* _Exercise_:
Can you edit the entries starting at the line containing "This screenshot has" and ending at the line containing "[x=165, y=4]" by putting "Settings" in place of "Setup" and leaving everything else unchanged? Return only those lines.
* * *
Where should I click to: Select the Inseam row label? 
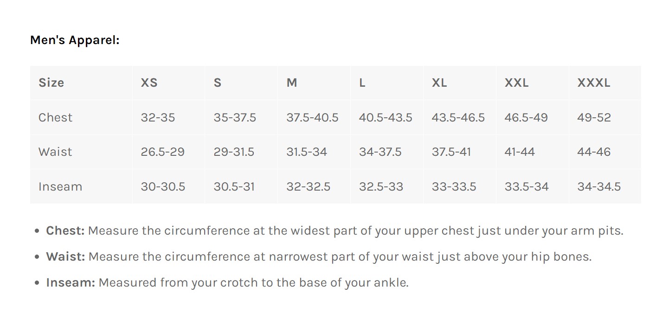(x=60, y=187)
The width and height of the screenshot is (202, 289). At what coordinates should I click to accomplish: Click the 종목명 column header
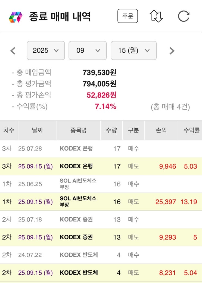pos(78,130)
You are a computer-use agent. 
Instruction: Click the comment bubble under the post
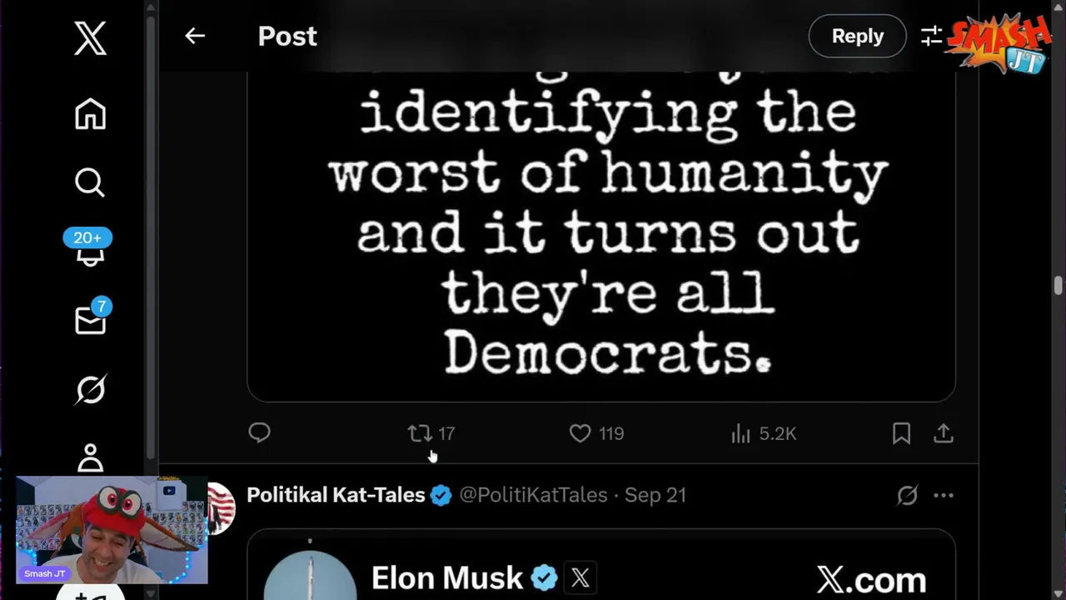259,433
* * *
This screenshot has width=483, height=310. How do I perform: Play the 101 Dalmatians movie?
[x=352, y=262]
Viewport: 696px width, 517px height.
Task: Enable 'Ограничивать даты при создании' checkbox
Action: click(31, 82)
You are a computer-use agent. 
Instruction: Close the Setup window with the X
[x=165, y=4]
* * *
* _Finished exercise_:
This screenshot has width=483, height=310. How do I perform: Play the 101 Dalmatians movie?
[x=352, y=262]
Viewport: 696px width, 517px height.
Task: Enable 'Ограничивать даты при создании' checkbox
Action: click(31, 82)
You are a computer-use agent. 
Instruction: Close the Settings window with the X
[x=165, y=4]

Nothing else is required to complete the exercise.